Neeraj Agrawal leads the Indian-origin venture capitalists in the list
Forbes business magazine has published the list of 100 best venture capitalists in the world and this time eleven Indian American investors made it to the Midas 2017 list.
Forbes, partnered with venture capital fund-of-funds TrueBridge Capital Partners, created the list using parameters including the first-day market capitalization of IPOs and the opinions of a panel of experts.
Sequoia veteran Jim Goetz retained his top position in the list with his 2014 WhatsApp deal and one of the early Uber investors, Chris Sacca of Lowercase came second in the list.
Battery Venture General Partner Neeraj Agrawal leads the Indian-origin venture capitalists in the list by getting featured in the 17th spot, followed by Accel Partners Sameer Gandhi, who clinched the 23rd spot.
Wing Venture Capital’s founding partner Asheem Chandna ranked 28th. Other Indian Americans that made it to the 100 are Salil Deshpande, Managing Director of Bain Capital Ventures(33); Aneel Bhusri, CEO and Cofounder of Workday (37); Gaurav Garg, Founding Partner of Wing Venture Capital (48); Promod Haque, Senior Managing Partner of Norwest Venture Partners (67); Hemant Taneja, Managing Director of General Catalyst Partners (70); Navin Chaddha, Managing Director of Mayfield Fund (73); Ravi Mhatre, Partner in Lightspeed Venture Partners (76); and Deven Parekh, Managing Director of Insight Venture Partners (99).

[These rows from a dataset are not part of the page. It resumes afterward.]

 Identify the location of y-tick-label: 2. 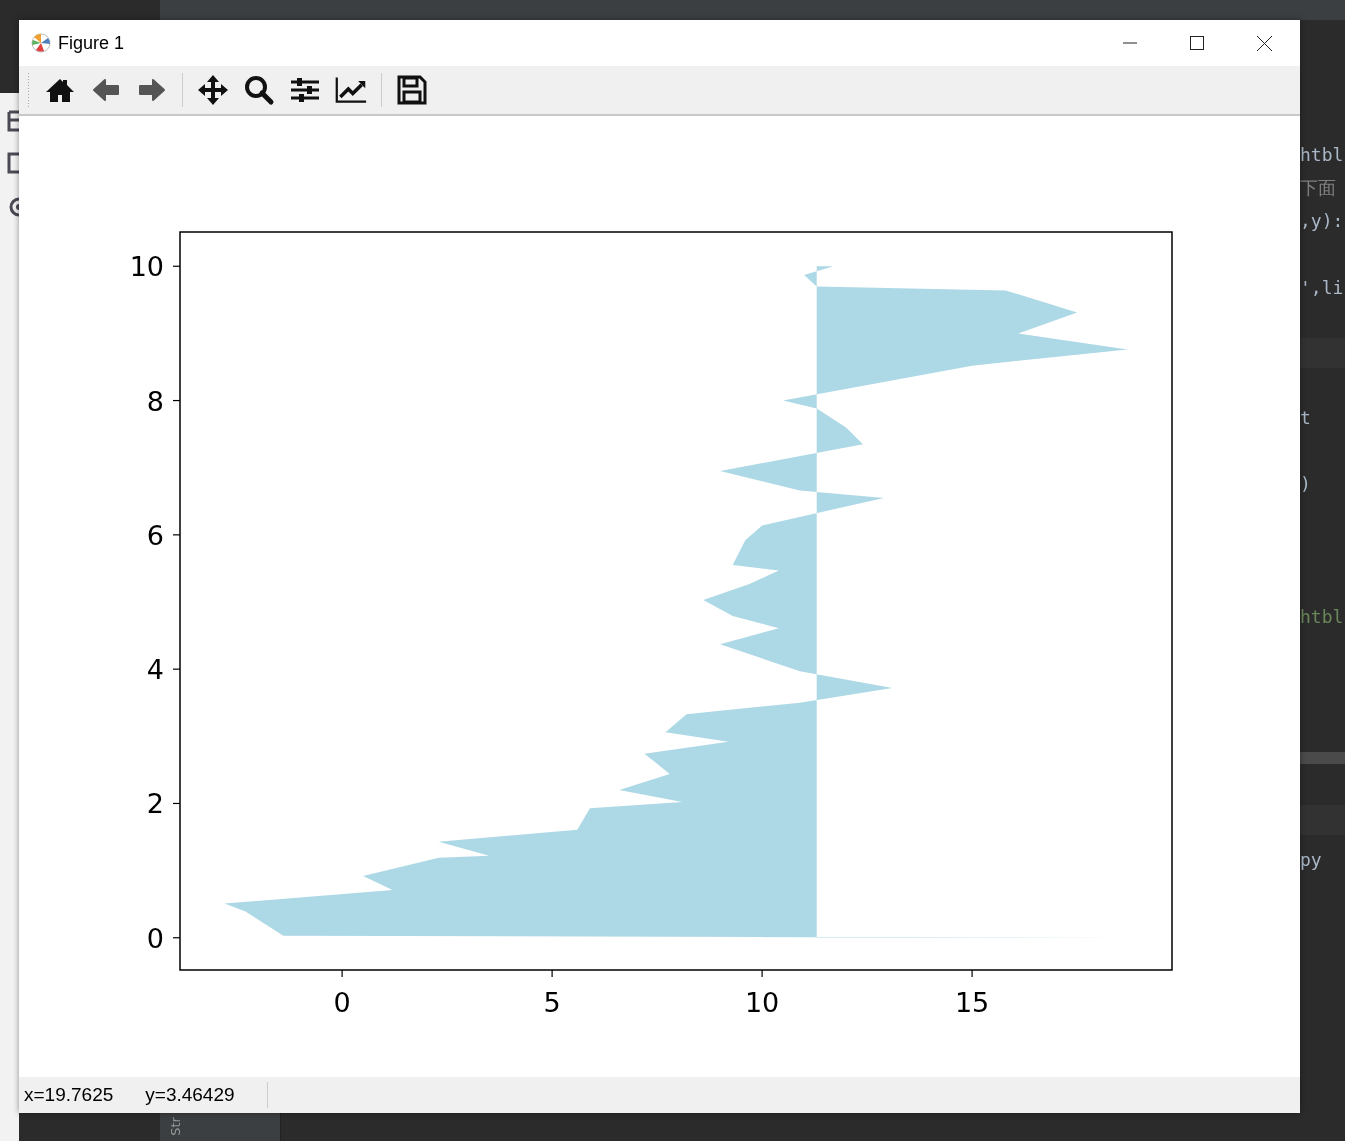
(155, 804).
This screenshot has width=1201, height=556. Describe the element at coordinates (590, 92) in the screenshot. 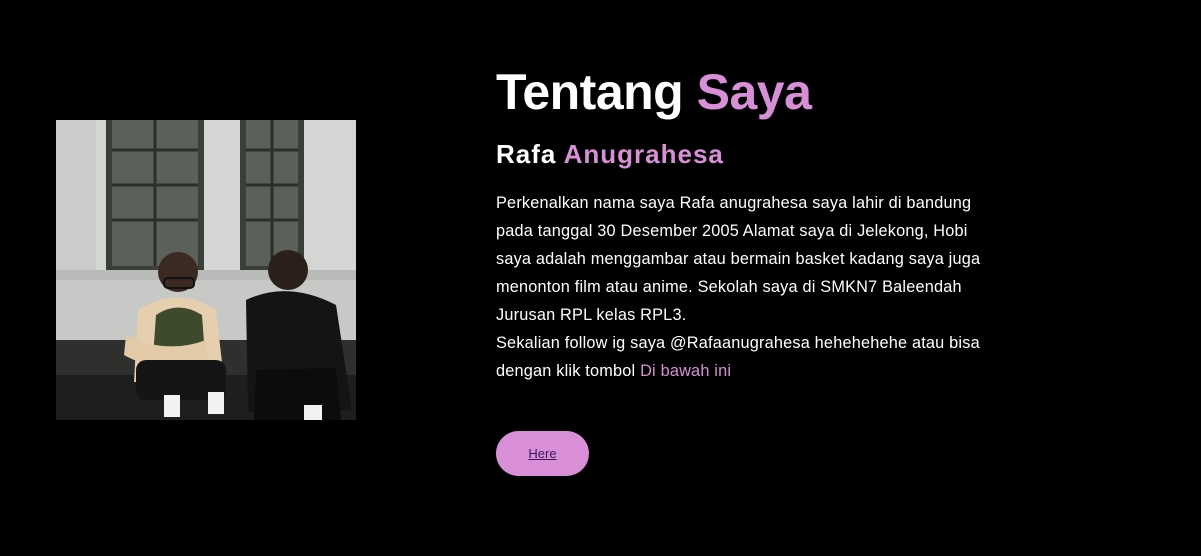

I see `title-main: Tentang` at that location.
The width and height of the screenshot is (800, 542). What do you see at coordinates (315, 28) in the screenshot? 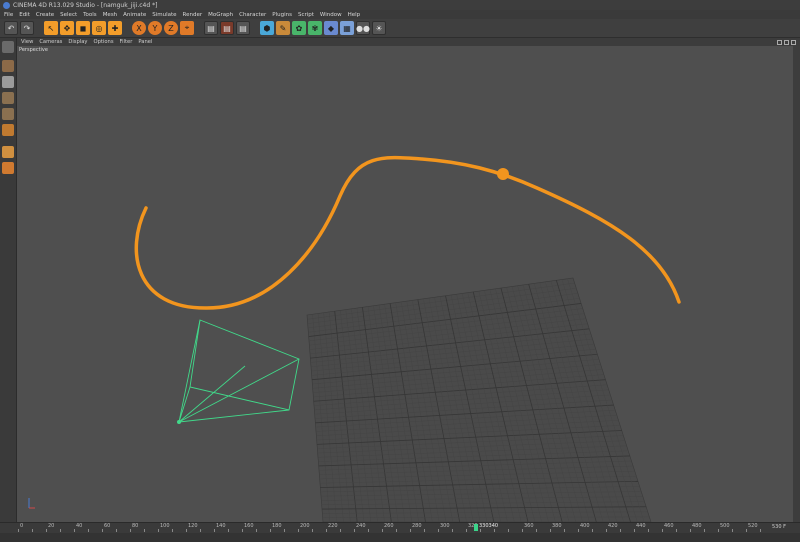
I see `array-icon: ✾` at bounding box center [315, 28].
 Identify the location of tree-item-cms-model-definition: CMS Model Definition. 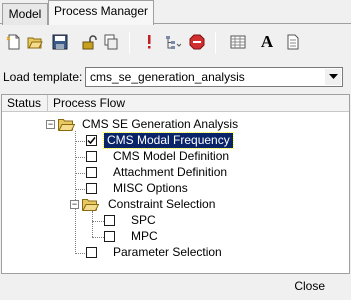
(166, 157).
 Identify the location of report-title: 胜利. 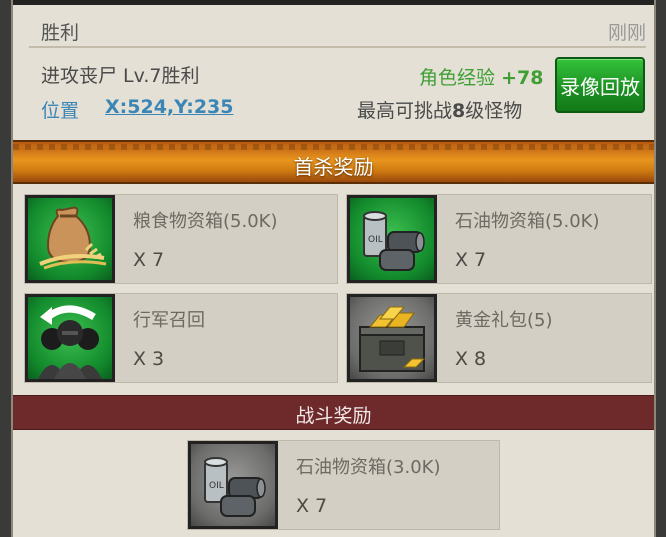
(60, 33).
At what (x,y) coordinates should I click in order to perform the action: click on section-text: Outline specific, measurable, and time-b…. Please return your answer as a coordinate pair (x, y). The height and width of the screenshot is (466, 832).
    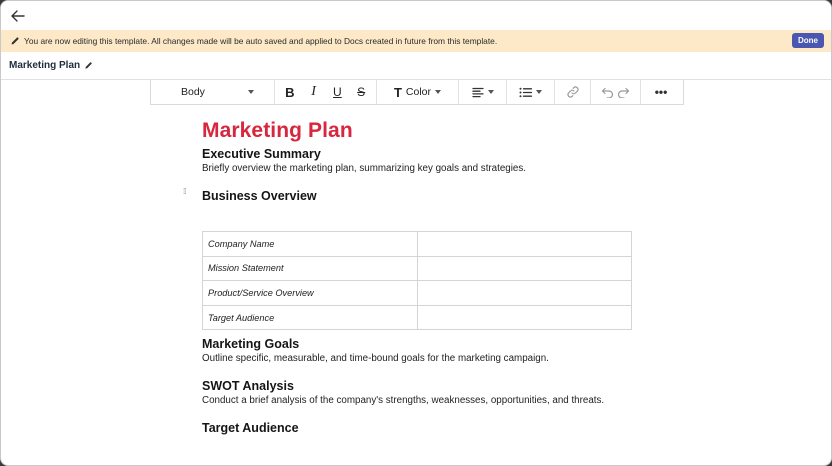
    Looking at the image, I should click on (432, 358).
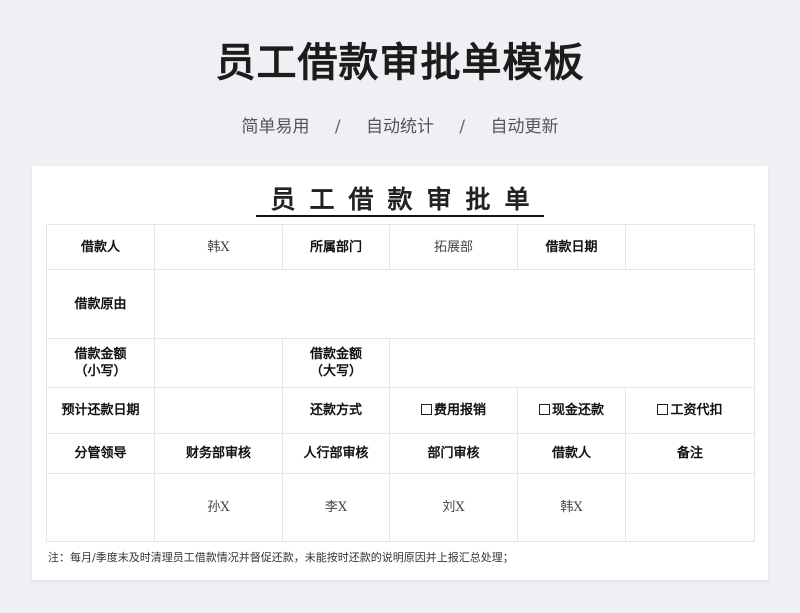  What do you see at coordinates (100, 454) in the screenshot?
I see `approver-header: 分管领导` at bounding box center [100, 454].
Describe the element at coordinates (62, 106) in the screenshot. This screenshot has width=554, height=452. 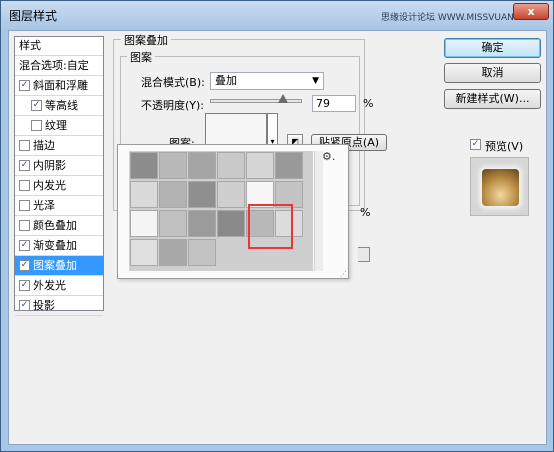
I see `style-list-label: 等高线` at that location.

Neeraj Agrawal, who has been investing at Battery since 2000, is making it to the Midas List for the seventh consecutive time on the strength of his Saas investments. Two of his software companies, Coupa and Nutanix, went public in 2016 and another AppDynamic, was about to go public in early 2017 before it was scooped up by Cisco for $3.7 billion. Agrawal also serves on the boards of unicorn start-ups Sprinklr and Glassdoor.

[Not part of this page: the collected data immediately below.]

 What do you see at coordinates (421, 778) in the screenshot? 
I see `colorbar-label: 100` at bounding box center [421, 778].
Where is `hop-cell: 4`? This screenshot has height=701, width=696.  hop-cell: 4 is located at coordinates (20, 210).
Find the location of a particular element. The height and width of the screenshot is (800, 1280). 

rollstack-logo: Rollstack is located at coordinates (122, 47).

Sameer Gandhi is one of six Accel investors in this year’s Midas List and has been a partner at the firm since 2008. He scored big last year when portfolio company jet.com was acquired by Walmart for $3.3 billion.

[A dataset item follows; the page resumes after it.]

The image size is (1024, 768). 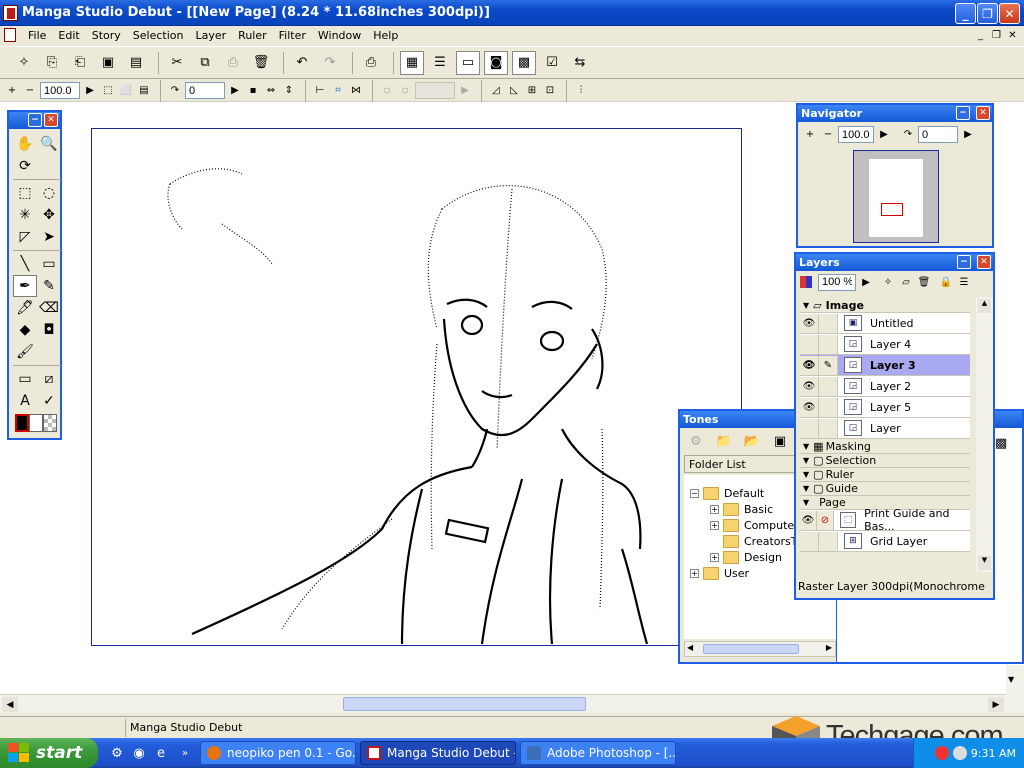 I want to click on copy-icon: ⧉, so click(x=205, y=63).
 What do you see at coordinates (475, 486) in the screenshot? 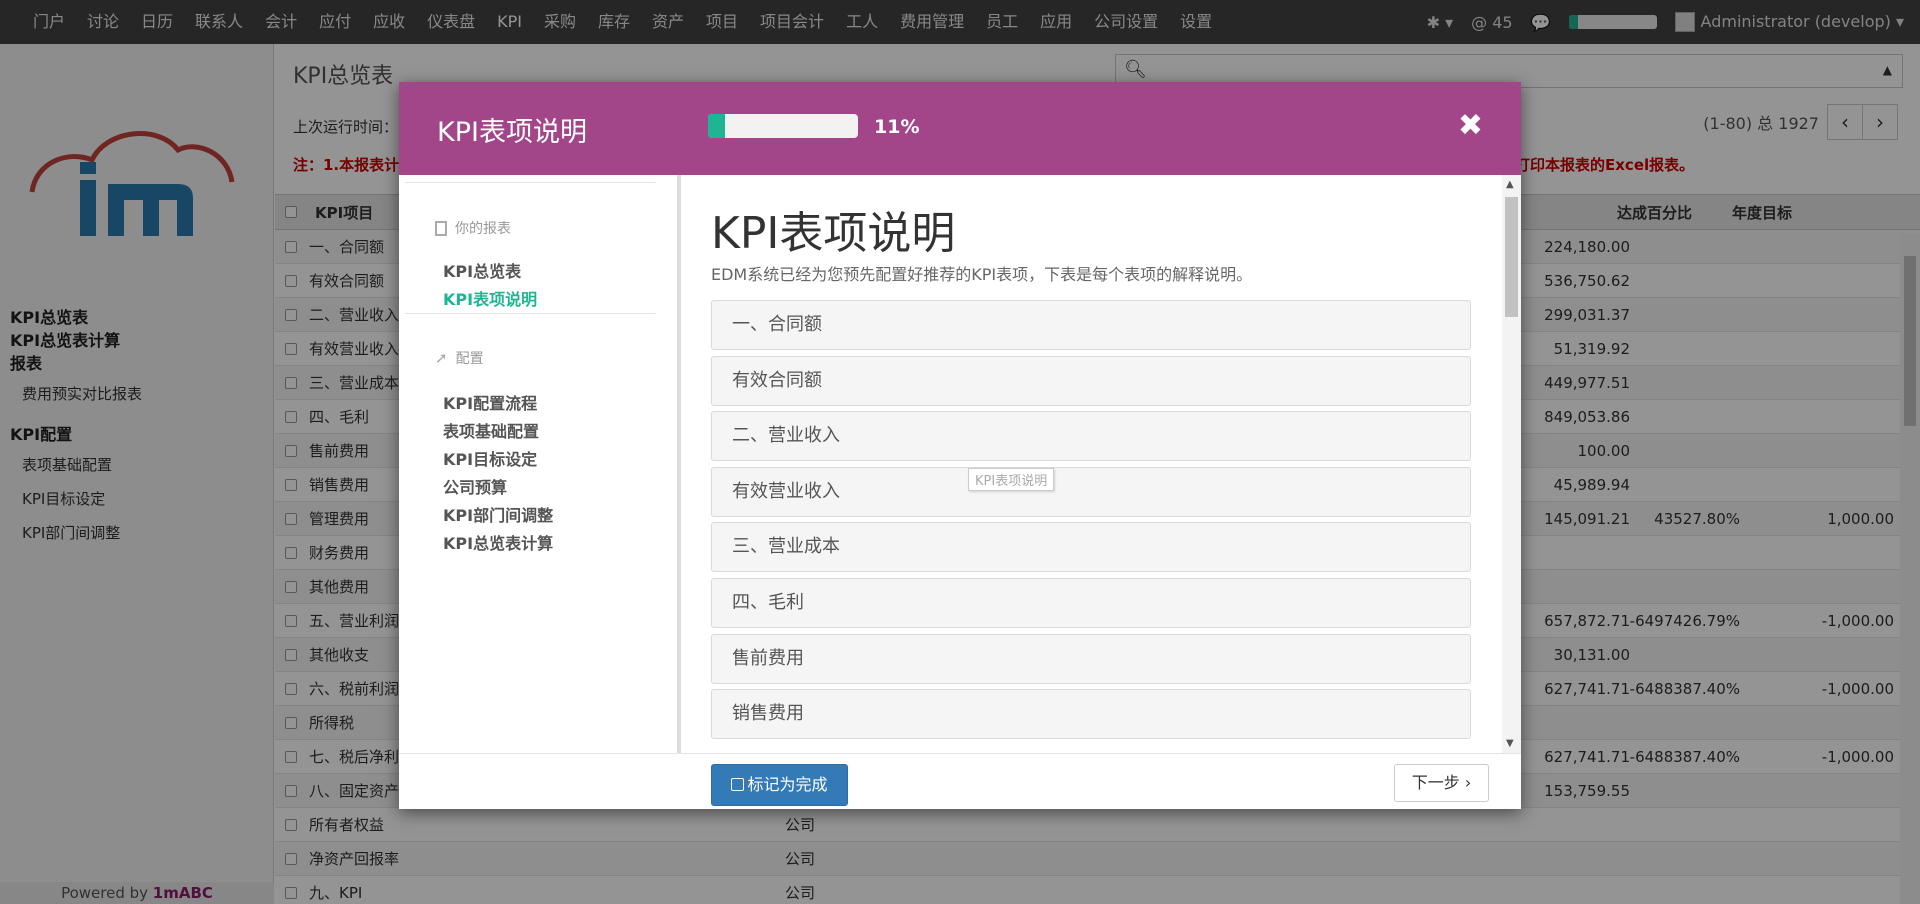
I see `nav-item-config: 公司预算` at bounding box center [475, 486].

Asheem Chandna, who is the third Indian American in the top 30, co-led the Series A in AppDynamics in 2008 on behalf of top venture firm Greylock; in January of 2017. Cisco swooped in to acquire the app performance management company shortly before it was set to go public for $3.7 billion. That exit joins Palo Alto Networks, which went public in 2014, as well as more recent investments in Rubrik and Innovium.